Zur verblüffend oft flauen "Kunst" fällt mir eine Parallele ein: Dass es Unmengen von Filmen gibt, und nur ein Zehntel davon "funktioniert". Also die Darsteller müssen zu ihren Rollen passen, die Geschichte soll für mich schlüssig sein und die Bilder stimmig. Bei fast allen Filmen mittlerweile überzeugend finde ich den Film-Schnitt. Kompliment an die Cutter - die können heutzutage an unserem Wahrnehmen-Sollen und -Wollen entlang die Bilder montieren.

Das ist doch mal ein Auftrag an uns Künstler, an uns Autoren der Bildenden Kunst: "Montiert das, was ihr zeigt, so, dass es dem Wahrnehmen-Sollen und -Wollen derer, die Bildende Kunst und nicht Oktoberfest zu erleben wünschen, entgegenkommt." Okay, bei mir selbst muss ich dazu drei Schubladen öffnen: 1. Lege vieles beiseite, 2. Nütze manches zur Moderation, 3. Mache groß, was knallt.

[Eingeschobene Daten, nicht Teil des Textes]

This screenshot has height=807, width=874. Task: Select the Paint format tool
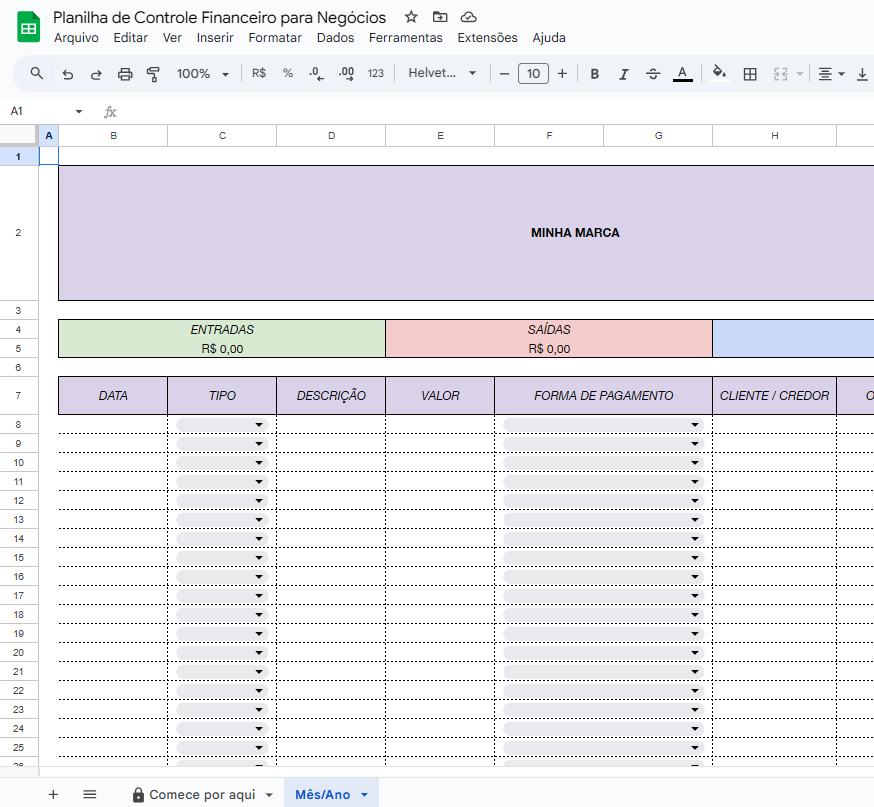click(x=152, y=73)
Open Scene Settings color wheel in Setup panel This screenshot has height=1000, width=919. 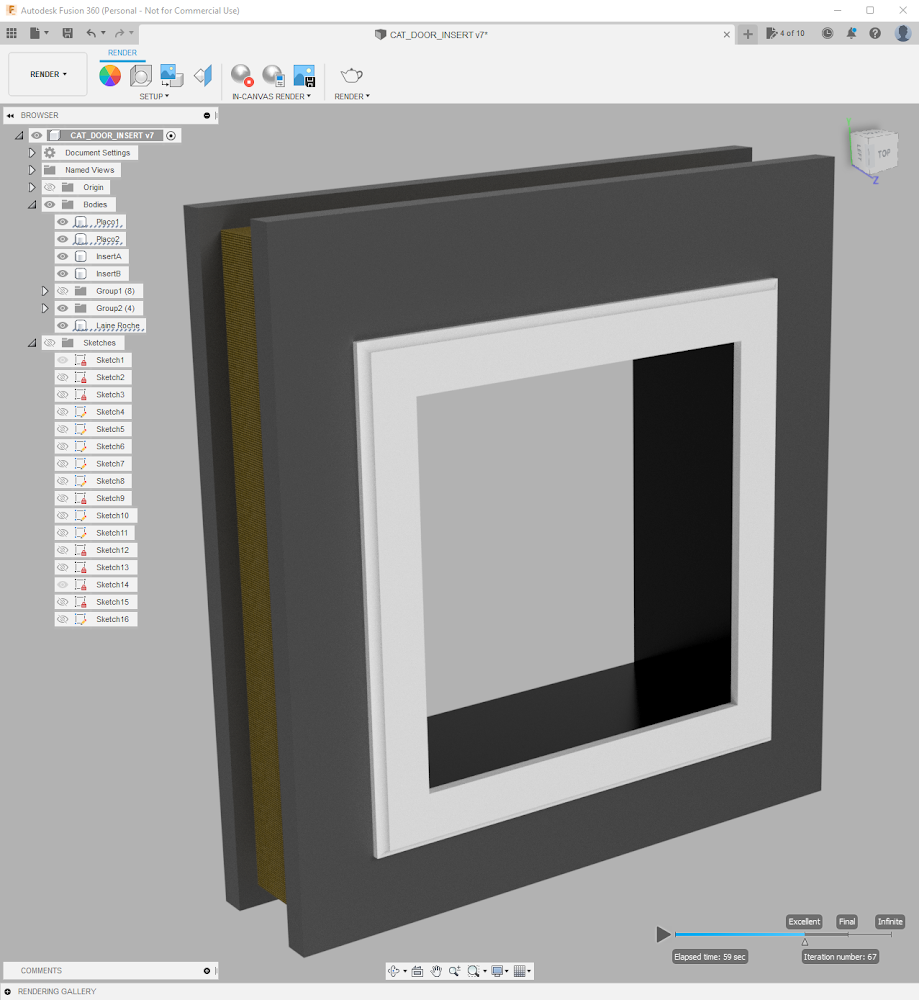[x=109, y=76]
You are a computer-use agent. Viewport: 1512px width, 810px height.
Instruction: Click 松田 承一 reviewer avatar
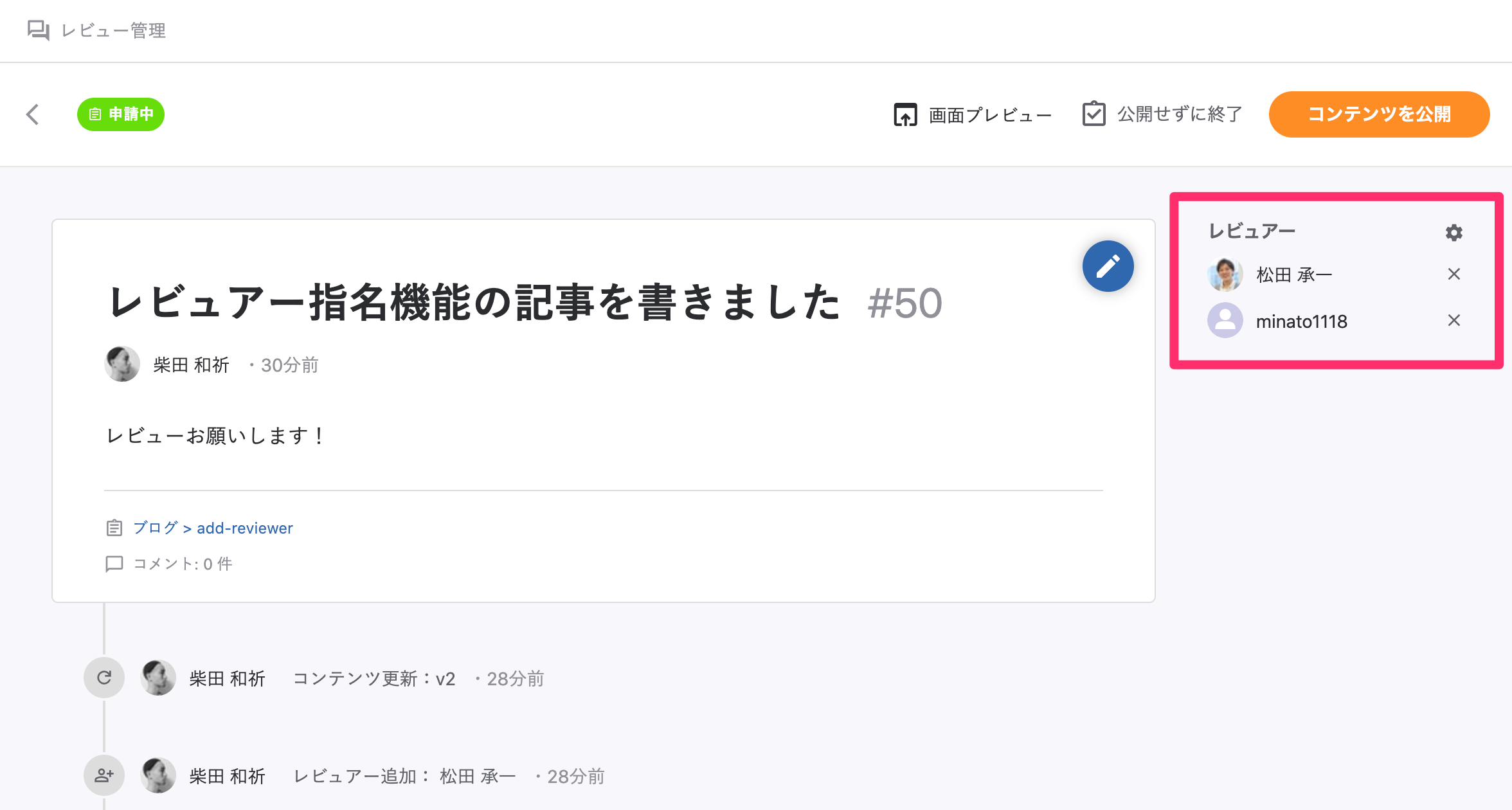click(x=1225, y=274)
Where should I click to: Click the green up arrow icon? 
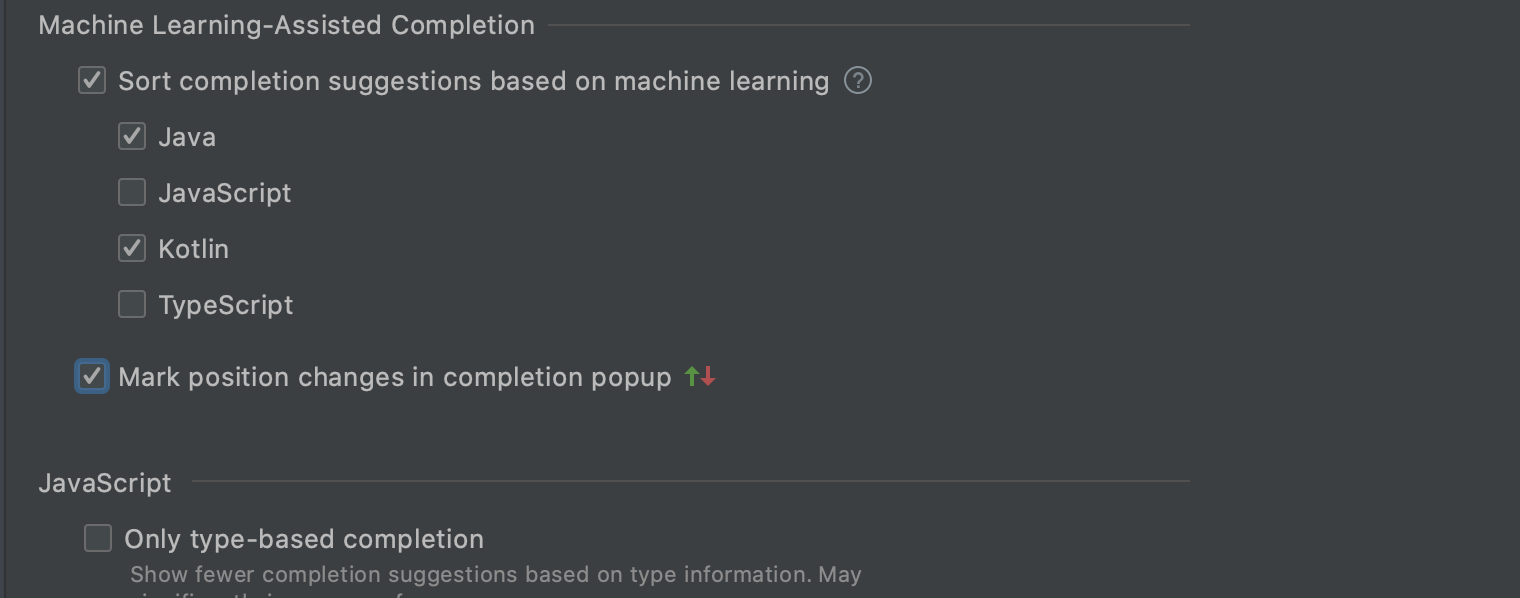tap(692, 377)
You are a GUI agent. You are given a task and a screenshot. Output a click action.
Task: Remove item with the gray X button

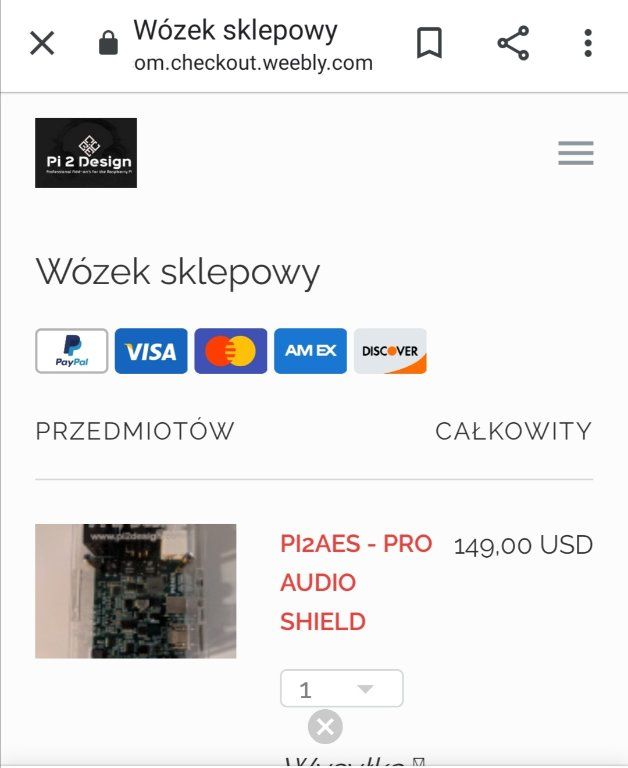[x=325, y=726]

Wenn ich ein Bild-Potpourri serviere, sollte ich im Kreis herum anbieten: Ein Porträt, etwas Erotisches, ein Ding und eine Landschaft. Und beim nächsten Mal wieder von vorne: Porträt, Erotisches, Ding und Landschaft. Das ist eine verrückte Regel der Bild-Botschaften. Ich glaube, sie funktioniert.

Ich fürchte, beim "Erotischen" habe ich soziale Probleme. Das trifft sich gut: Ich will und muss vorerst Vereinfachtes bieten. "Spar-Ausgaben" erstelle ich also derzeit, und wer darin blättert, darf feststellen: Das kann auch ein vierjähriges Kind anschauen. Gewalt will ich sowieso nie zeigen, und alles, was das Knistern des Geschlechtlichen zeigt, bleibt vorerst draußen - obwohl es bei mir vorhanden ist.

Alsdann reizt es mich, Bildbände zu bauen, die eine Geschichte erzeugen. Das will nicht ein Comic sein. Aber ich will mit Bildern den Betrachter von vorne nach hinten saugen. Natürlich klappt auch der Einstieg in der Mitte des Buches oder kurz vor Schluss. Diese Freiheit der Buchlektüre mag ich. Da meine "Geschichte" im Buch auf der Meta-Ebene daherwispert (es gibt kein Drama und für mich keine Hauptperson), mag sie manchmal von der Mitte her gelesen sogar besser sein. Aber wer vorne einsteigt, fährt mit mir.

"33 Träume" entstand in der Bildmontage 2021, bevor mich 2022 obige Gedanken überfielen. Das Buch zeigt ein Bilder-Potpourri, das auf launische Weise schon die Proportionen zwischen Porträt, Erotischem, Ding und Landschaft wahrt.
    

"Schmutz", S. 139

Die zwei Bildausschnitte in diesem Kommentar stammen aus Fotogemälden im Buch "33 Träume"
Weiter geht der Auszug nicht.